Saturday, February 13, 2010

What to consider when planning virtualization and server consolidation

Virtualization and server consolidations are increasing and beneficial as they reduce OPEX and give you ROI and reduce TCO however if these projects are not planned there are some hidden costs which will end up your support Team working on the support and operational issues after project finishes and performance and availability of services may get effected. Real life examples show that many IT organizations jump in virtualization environment without planning and testing and start the migration just on the directions from pre sales Virtualization/consolidation team from vendor from whom you are purchasing the hardware or 3rd party consultancy. Make sure you evaluate Virtualization and server consolidation business case in detail. IT managers think, as virtualization is hot and helps in going green it will help their IT environment too..well it will but if planned, executed and consolidated well else you will run yourself in support/operation issues leading to reduced availability and performance of your services. Also keep in mind that as it is easy to provision servers and desktops in virtualized environment sometimes it leads to unnecessary exponential increase of your computing resources as you don’t have to wait for new hardware for a new workload.



A few points which should be considered while planning your virtualization and consolidation project.



 Which existing server models in your IT environment qualify for virtualization.

 Which applications running in your IT environment are supported on the Virtualization platform you have chose.

 Which applications running in your IT environment are not supported on the Virtualization platform you have chose but your testing shows that they run fine in virtualized environment. [Caution : Question you need to ask yourself is that are you willing to Risk a critical app on a virtual machine which is not supported by app vendor. There are some old apps for which support has already ended but it is still better to run them on physical hardware however another perspective is that Virtualization of such apps can be done after proper testing and performance baselines can be compared on physical and virtual environments and if testing results are positive Go Ahead. ]

 Which machines are running applications and services which you want to be highly available. [ caution: Do you want the Virtual machine [VM] to be highly available or the service/applications inside VM to be highly available]

 Do virtualization in phases and not in one GO!

 What backup and disaster recovery strategy you are following for the VM’s and the Hosts running the VM’s. you need to identify critical services for which disaster recovery needs to be planned. Both host and Guest based backup strategy needs to be defined and corresponding backup environment. Does your existing backup solution capable to absorb virtualization and backup and restore VM’s within the defined SLA.

 Placement of your Domain controllers and you may not want to Virtualize all your domain controllers.

 Capacity planning for host and guest servers. How much physical ram, storage, Network cards, Guest VM density on Host machine needs to be planned.

 You also need to consider that if one of the host fails, many guest will have a downtime and how soon you can bring them online on a different host and what strategy will be used.
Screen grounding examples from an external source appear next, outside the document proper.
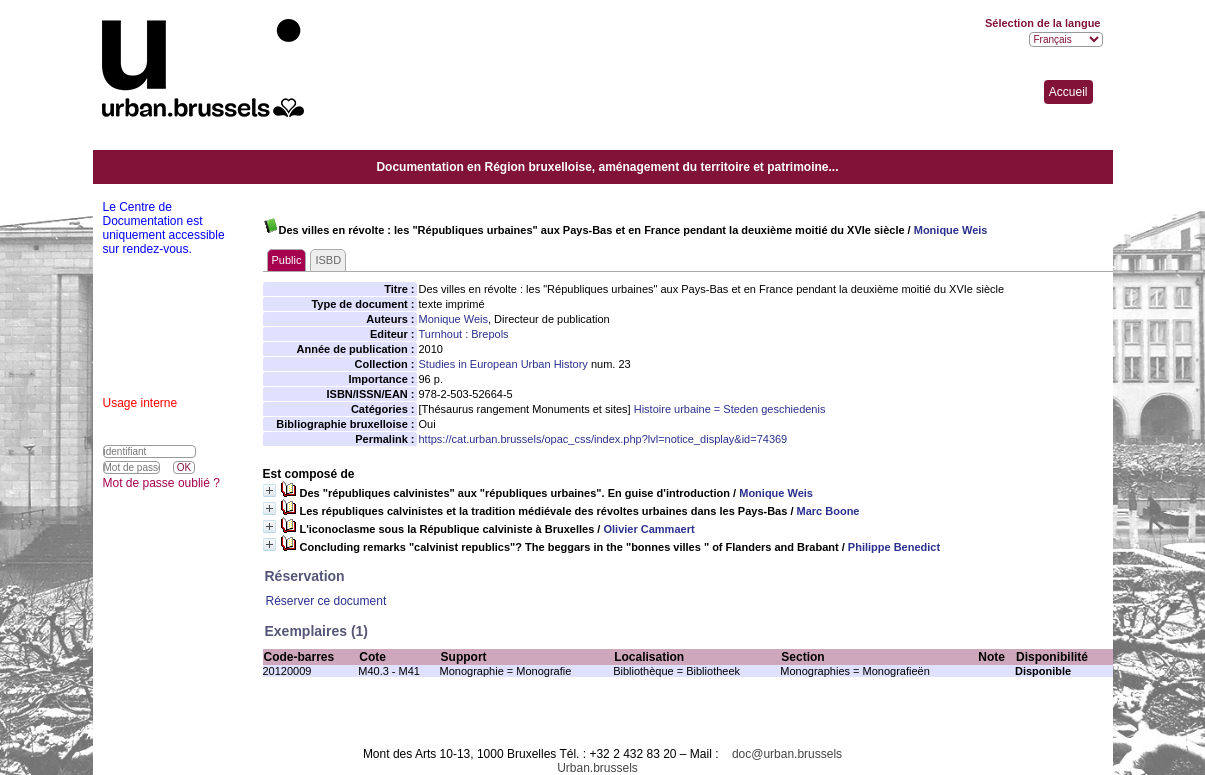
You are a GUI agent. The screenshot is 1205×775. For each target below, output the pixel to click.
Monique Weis (951, 230)
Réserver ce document (326, 601)
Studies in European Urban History (503, 364)
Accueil (1068, 92)
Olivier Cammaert (648, 529)
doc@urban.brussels (787, 754)
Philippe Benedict (894, 547)
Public (287, 260)
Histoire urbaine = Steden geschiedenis (730, 409)
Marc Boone (828, 511)
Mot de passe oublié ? (161, 483)
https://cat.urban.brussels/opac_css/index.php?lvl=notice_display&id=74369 (603, 439)
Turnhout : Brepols (464, 334)
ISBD (328, 260)
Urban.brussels (597, 768)
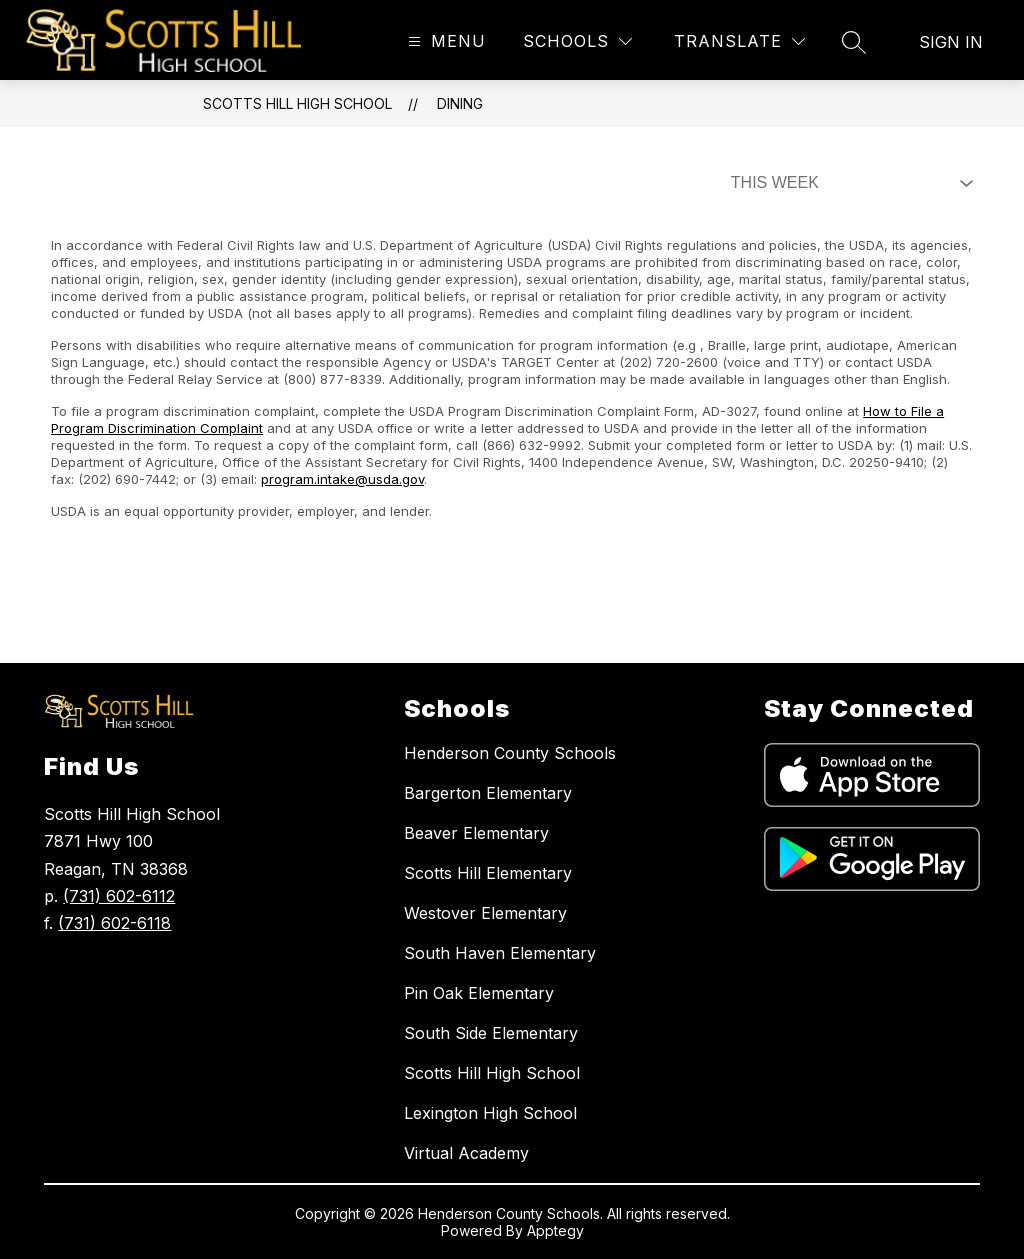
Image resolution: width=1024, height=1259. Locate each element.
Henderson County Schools (510, 753)
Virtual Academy (466, 1153)
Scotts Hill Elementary (488, 873)
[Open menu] (444, 41)
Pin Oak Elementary (479, 993)
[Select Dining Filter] (848, 183)
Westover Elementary (485, 913)
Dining (460, 103)
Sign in (951, 42)
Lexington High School (490, 1113)
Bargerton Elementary (488, 793)
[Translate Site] (739, 41)
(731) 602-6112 (119, 896)
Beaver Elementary (476, 833)
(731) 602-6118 (114, 923)
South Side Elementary (491, 1033)
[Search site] (854, 42)
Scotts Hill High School (297, 103)
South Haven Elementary (500, 953)
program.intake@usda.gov (342, 479)
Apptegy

 Which Guest machines you want to club together and which you don’t and which you want to be part of cluster hosts.

 License requirements for the operating systems and applications that will be run on your guest machines and if running Hyper-v Host which Windows Edition [Standard, Enterprise or Datacenter]/ [serve core, Hyper-v server or Windows server hyper-v edition] to be used.

 One of the most crucial steps which most of the project managers don’t do as they think this is part of operations support is Performance baseline capture of your virtualized servers and applications running on those. Once the virtualization testing has been done and the machines have been migrated to virtualized production environment make sure to capture a perfmon based performance baseline of the workloads for atleast 2 weeks covering different loads and peak load. This will help in future if you see a system/application degraded performance as then you can compare the present performance with past using perfmon tool.

 Consider booting from san using thin provisioning technologies for deduplication [caution : ISCSI boot provisioning may be economical for you]

Hope you enjoyed reading this and feel free to share your experiences with us. Thanks for staying with us and visiting our Blog.